C’est au Champ de Mars, à l’entrée de la rue du Caire, que le pavillon chinois, improvisé à la dernière heure, étale sur ses murs extérieurs ses panneaux de bois sculptés et enguirlandés, où un fouillis de personnages circulant dans les rues étroites reproduit fidèlement l’aspect bariolé de leurs grandes villes. Entrez, et dans l’allée transversale du bazar vous retrouvez les mêmes personnages, dans les mêmes attitudes et le même costume. Ouatés de soie, ils passent sans bruit dans leurs épaisses babouches feutrées ; si, d’aventure, vous les heurtez, vous éprouvez la sensation que donne un corps mou, rembourré, sans résistance et sans consistance. Leur regard oblique, en se croisant avec le vôtre, vous laisse l’impression de quelque chose de glissant et de fuyant, d’un œil qui voit et se dérobe. Parlez-leur, et dans leur irréprochable courtoisie asiatique perce une nuance de dédain pour la curiosité banale dont ils se sentent l’objet. Ne vous y trompez pas : nous les étonnons plus qu’ils ne nous étonnent. Ils ne comprennent et ne comprendront jamais nos costumes qu’ils trouvent hideux, incommodes et bêtes, celle livrée démocratique qui n’est un vêtement ni de travail ni d’apparat, qui n’est appropriée à aucun usage pratique, à aucun climat spécial. En tant qu’Asiatiques, c’est par les yeux surtout que le respect pénètre dans leur esprit, et, à leurs yeux, nous manquons de prestige.

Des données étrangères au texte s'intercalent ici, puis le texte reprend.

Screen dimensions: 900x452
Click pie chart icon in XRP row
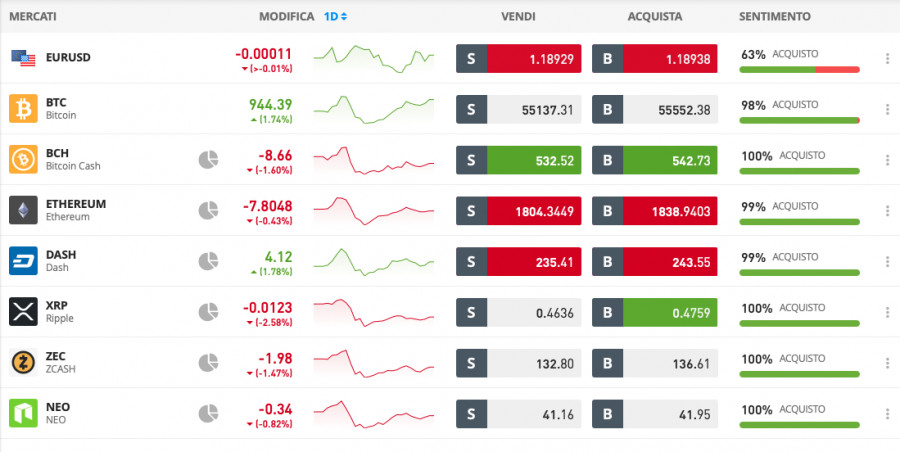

Le peu qu’ils savent de nous et de notre histoire n’est pas pour le faire naître. Ils ne comprennent et ne comprendront jamais rien à nos incessantes agitations politiques, tressauts d’écureuils en cage. Fatalistes, ils s’inclinent devant le succès et devant lui se courbent aussi longtemps qu’il dure, soumis à leur empereur parce qu’il représente la Divinité et que la Divinité l’a fait empereur, bon ou mauvais, puis parce que la rébellion est un crime. Mais si la rébellion réussit, si un usurpateur s’assied sur le trône et s’y maintient, c’est que le ciel l’a voulu, et le succès qui vient du ciel confère du même coup l’indiscutable légitimité. Aux faits accomplis, soumission immédiate et passive obéissance.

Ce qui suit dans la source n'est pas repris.